Here Comes Santa Claus(e)

Digital legal research is amazing but the hype – particularly around AI – is a bit like Christmas magic. It involves a lot of wishing.

Santa's boots coming down a chimney

As the Great Library’s staff heads off to spend the holidays with family and friends, and the doors close for the year, I can sneak in this guest post unobserved, like a night-time intruder in a chimney flue.  As visions of sugar plums dance in my head, I can’t help wonder if the AI in legal publishing research databases dreams of Santa.  Or if it’s not quite clear on the concept.  Sometimes Santa’s little legal research helpers need a bit of guidance.

I don’t really believe legal publishers are using artificial intelligence in anything but marketing materials yet.  Maybe I’ll find a steam train waiting outside my house this Christmas Eve, and it will take me to a place where I can see the AI at work, putting the final touches on its machine learning before the reindeer fly into the sky. #BELIEVE

It’s interesting to see how the legal publisher search engines tweak search terms to attempt to provide that certain Christmas magic that a legal researcher needs.  Sometimes it feels a bit like it’s not SURE what I’m looking for, like a Christmas gone awry.

I suppose a “Santa class” would be a hard class action to join.  I mean, there is only one Santa Claus, isn’t there?

In Canada, where so many cultures that celebrate Christmas come together, we don’t always use the same term for the same thing.  Are you looking for Santa Claus? Father Christmas?
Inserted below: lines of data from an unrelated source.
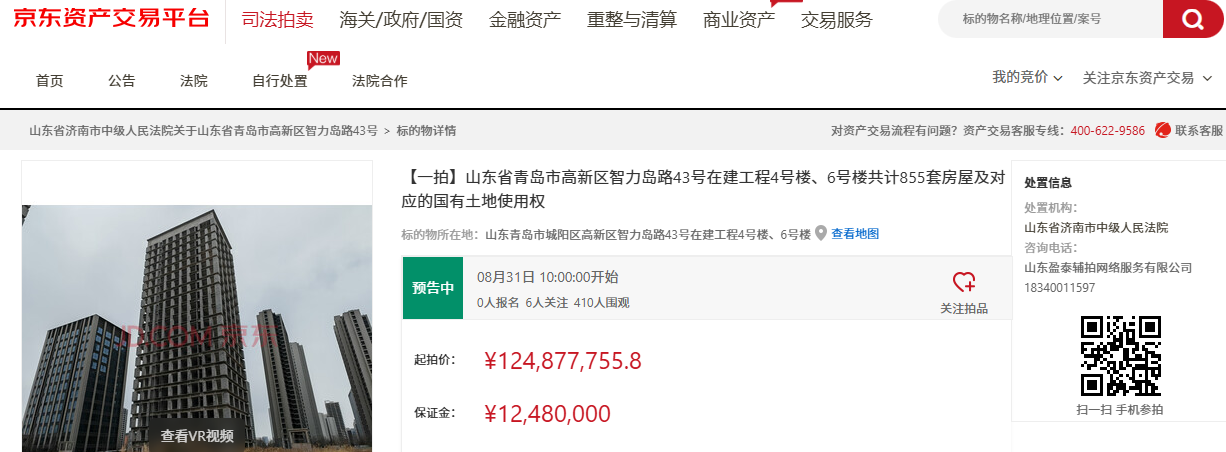
Task: Click the heart icon to follow auction item
Action: pos(964,282)
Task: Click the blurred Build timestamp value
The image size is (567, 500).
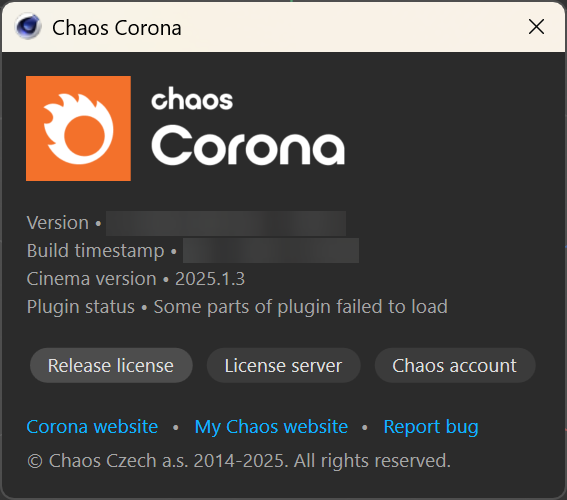Action: [x=271, y=251]
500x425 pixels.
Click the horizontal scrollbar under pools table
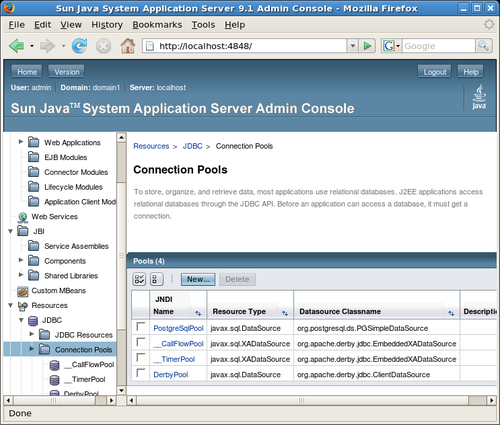[x=311, y=400]
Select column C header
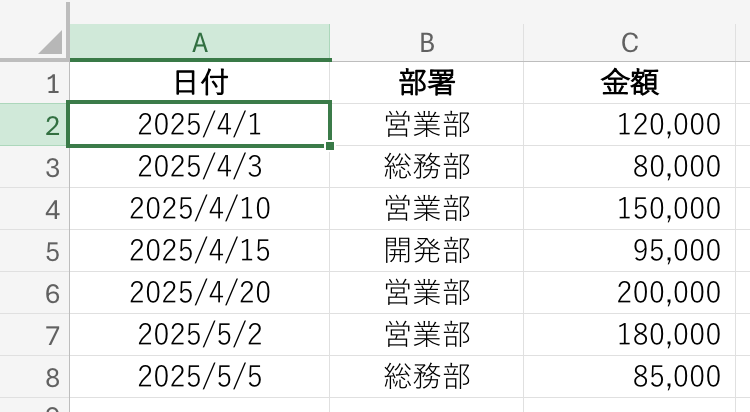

Père Noël?  It can be important to know when you’ve got a term that has more than one option.  My favorite example has always been (marijuana OR marihuana) but I’m sure that’s not what ol’ Kris Kringle has in his pipe!

I was curious, so I ran Santa through each database, and, not surprising to a law librarian, the results weren’t exactly the same.  (Okay, the French results disparity was a bit surprising)  I was glad that the search “alias Santa Claus” didn’t bring up any bad rap sheets.  If I’d spent a bit more time, and investigated which cases were most heavily cited or preferred, I’m sure I would have seen the same top results in each database.  But this is just a look by-the-numbers.

 CanLIILexisNexis
Advance
WestlawNext
Canada
“Santa Claus”166240239
“Father Christmas”242525
“Pere Noel”209169111
All 3 (connected by OR)396414347
         Δ between individual terms and all 3 together (should be zero?)
-32028

You may be wondering if Kris Kringle is worth a try as a search term.  No, unless you’re looking for office party secret santa-related cases.  I hadn’t heard of Kris Kringle gifts but that’s a thing.  Also, if you’re considering distributing stun guns as Kris Kringle, you may want to think again.

What I can’t figure out is why the sum search (all three connected by an OR connector) retrieves MORE or FEWER than adding each individual search results together.  At least it was inconsistent across platforms.  I even reran the searches (here’s a LexisNexis Advance example) to try to dedupe the results:

“”santa claus”” % “”father christmas””
“”santa claus”” % “”pere noel””
“”father christmas”” % “”pere noel””&c.

It was a bit more difficult on WestlawNext Canada because the search engine kept interrupting.  It was like an elf that wants to be a dentist; just give me results that respond to the search I gave you.  Finally, I had to explicitly tell it to leave out cases that had to do with parental visitation over the holidays:

advanced: (“pere noel” “father christmas” “santa claus”) % (“father’s Christmas”)

I feel like artificial intelligence should be able to know when terms mean the same thing.

Sometimes we look up the chimney to see if that elf really is listening to whether we’re good or bad, and we don’t find the magic.  For example, a search for “patriot act” across US materials doesn’t retrieve the USA Patriot Act.  (It was faster to find it using Google and Wikipedia) A new legal researcher would spend an hour looking at federal materials without realizing that it wasn’t in their results set.

A similar example of this intelligence appeared when I looked for cases involving miscreants entering homes and getting stuck in chimneys.  Someone entering that on LexisNexis Advance is going to end up with st!ck results.  It would have been nice to have been asked whether I meant stuck or stick.  The ubiquity of did you mean reflects the lack of hubris in machine learning.  The system might be mistaken, and the omission of a check (did you mean?) suggests it knows and doesn’t need to ask any more.

This algorithm is at risk of going on the naughty list.

The real intelligence in legal research is the person doing the work.  And while the technology powering the tools we use – whether paper or silicon – is amazing, the impact of artificial intelligence or machine learning for the researcher appears to be hype for the moment.  Perhaps we should just embrace that natural language is much better than it was, which is something tangible researchers can get behind.

I was comforted, realizing that, while we may not be driving our own cars in the near future, legal research faces many of the same challenges it always has.  Like just knowing where all the chimneys are, and realizing you need to ensure every child gets their gift.